It's not about us, Hugo. Yes, positive personal growth may well be a byproduct for us, but is that the best reason for marriage, and should it even be a consideration? Marriage is perhaps primarily a call for us to sacrifice ourselves for another person's good, and to put ourselves after that other person. For Christians, it's a call to reflect the image of Christ and the church.

And, Hugo, for Christians, whatever state that we are in at a given time, married or single, *if* we are submitted to God, can be "the most extraordinarily successful vehicle" for growth in godliness -- for becoming more like Jesus. This is true even if you're single but don't have the gift of celibacy. As I tell insecure single friends, married couples are not more blessed by God than singles -- we're just differently blessed.

Peace of Christ,
Chip

Chip, your first point is quite fair: let me clarify. We don't marry merely for our own personal growth but for the opportunity to play a vital role in another's transformation; in that old paradox, the more we share and give the more we receive. At least, that's how it is supposed to be.

And you're right that marriage is not a particularly blessed state. I should have made it clear that the best thing about marriage is what it offers us the chance to do for ourselves and for others. Is it going to be the "best vehicle" to accomplish that for many people? I think yes. For everyone? Absolutely not.

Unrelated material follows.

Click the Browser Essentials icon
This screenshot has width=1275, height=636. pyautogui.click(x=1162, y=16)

Thinking of a mikvah. In one of his books, John Shelby Spong says we as Christians should create a liturgical, theologically sound ceremony of divorce. He suggests that this ceremony would be a time during which we as Christians gather round a couple going through divorce and honor them, provide for them a true demonstration of our support for them, provide them a spiritual space in which to honor the pain of the divorce, to bless them as individuals as they reconstruct their lives. At the time, I read it, I thought it was a tremendously good idea. In my experience, my more conservative friends react with horror at the suggestion, as if we are blessing divorce rather than the persons going through it.

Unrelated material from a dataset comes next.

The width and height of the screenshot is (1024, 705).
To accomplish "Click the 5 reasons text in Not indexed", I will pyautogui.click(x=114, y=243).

Having recently ended my relationship of 6 and half years, I have experienced tremendous personal growth and transformation in the last few months. My congregation has sustained me with an amazing support network and active Christian love. Although seeing my ex at church would be painful, I also wish for him that he were able to participate in this amazing and loving community. There are times that a relationship has to end - it simply no longer functions. It becomes damaging to the persons involved. Ending such a relationship is certainly painful, but I cannot believe it is a sin. I do not share the common Christian view that suffering is good. I do not believe God has called us to suffer but rather, God has called us into the world to be the glory of God. The old latin phrase: Gloria Dei, Homo Vivens.

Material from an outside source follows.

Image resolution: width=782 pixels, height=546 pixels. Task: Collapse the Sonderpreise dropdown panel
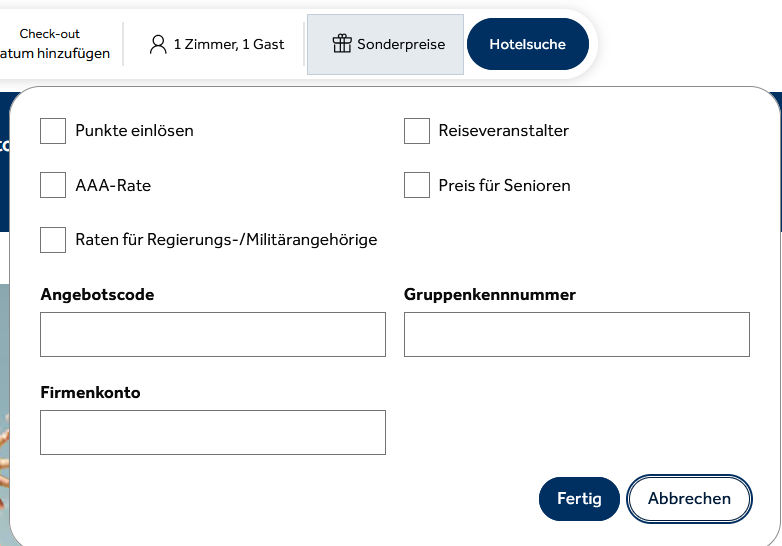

If a relationship is interfering with our full life, then something must be corrected. You can't give up at the first sign of trouble, by the same token, staying in a completely broken relationship is not virtue. In the end, ending a relationship is painful. It can free us to move on, to see more deeply into our souls. In my journey, I have found that though I dreadfully and deeply miss my ex, that there are days I want nothing more than to call him and hear his voice, I also have experienced life more fully since the end of our relationship. I believe in liberation through Christ and the gift of Christ is the Presence as I struggle to reconstruct my life, not the Presence as I struggle to stay in a relationship that was broken. Truly, the idea that divorce can be a mikvah is not difficult at all for me to understand.

Thanks, Hugo.

Glen, excellent points. Thanks for sharing. I would point out, however, that a mikvah is a ritual cleansing bath; a mitzvah is a righteous act. Not quite the same, though in some sense I suppose you could argue divorce could be both!

(smacking head against keyboard)

I'm usually more careful with language than that. I meant a mitzvah. I apologize.

Hugo, having just (finally) read Hendrix' "Getting the Love You Want," the concept of a relationship as a growth vehicle makes perfect sense to me. No, of course, that's not the only purpose for marriage, but it is, undoubtedly *a* purpose. Since I'm not currently part of a couple, the book isn't a tool for working on my marriage of course -- but it really highlighted for me some of the reasons I've had certain issues in past relationships. When/if I get involved with someone again, I hope to do so much more mindfully.

I have noted that I am not alone in a group of people who once got married in order to get a divorce. When I was very young, barely a teenager, I started dating a boy who I then married at 21. We got divorced six or seven months after our marriage: frankly, with that kind of history we were more like siblings than like partners, and the relationship was tumultuous. Yet, we were clinging to each other - kids in a scary world - and we tried to use marriage to strap ourselves together when we were obviously coming apart. The marriage and the divorce were both rituals that allowed us to end our dependence with a weight of feeling that better represented our 7(!) years together. A third of our young lives.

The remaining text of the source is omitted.